*TASK DETAILS*: Edit the entries from the start through the line containing "will [x=199, y=780]." so that "screenshot" becomes "screen capture", and give those lines again with everything else unchanged.

*Extracted data entries*:
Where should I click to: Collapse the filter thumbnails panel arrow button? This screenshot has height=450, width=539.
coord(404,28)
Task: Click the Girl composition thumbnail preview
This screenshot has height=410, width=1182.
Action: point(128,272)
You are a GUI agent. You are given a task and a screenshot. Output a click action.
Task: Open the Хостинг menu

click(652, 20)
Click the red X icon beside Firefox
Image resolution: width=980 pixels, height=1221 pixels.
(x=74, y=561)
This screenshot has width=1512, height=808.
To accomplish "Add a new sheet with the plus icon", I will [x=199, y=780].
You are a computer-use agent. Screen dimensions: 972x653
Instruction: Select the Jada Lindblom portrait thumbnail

*FULL RESPONSE*:
Where should I click to: Collapse the filter thumbnails panel arrow button? This screen capture has height=450, width=539.
coord(404,28)
Task: Click the Girl composition thumbnail preview
This screen capture has height=410, width=1182.
Action: point(128,272)
You are a GUI agent. You are given a task and a screen capture. Output a click action.
Task: Open the Хостинг menu

click(652, 20)
Click the red X icon beside Firefox
Image resolution: width=980 pixels, height=1221 pixels.
(x=74, y=561)
This screen capture has width=1512, height=808.
To accomplish "Add a new sheet with the plus icon", I will [x=199, y=780].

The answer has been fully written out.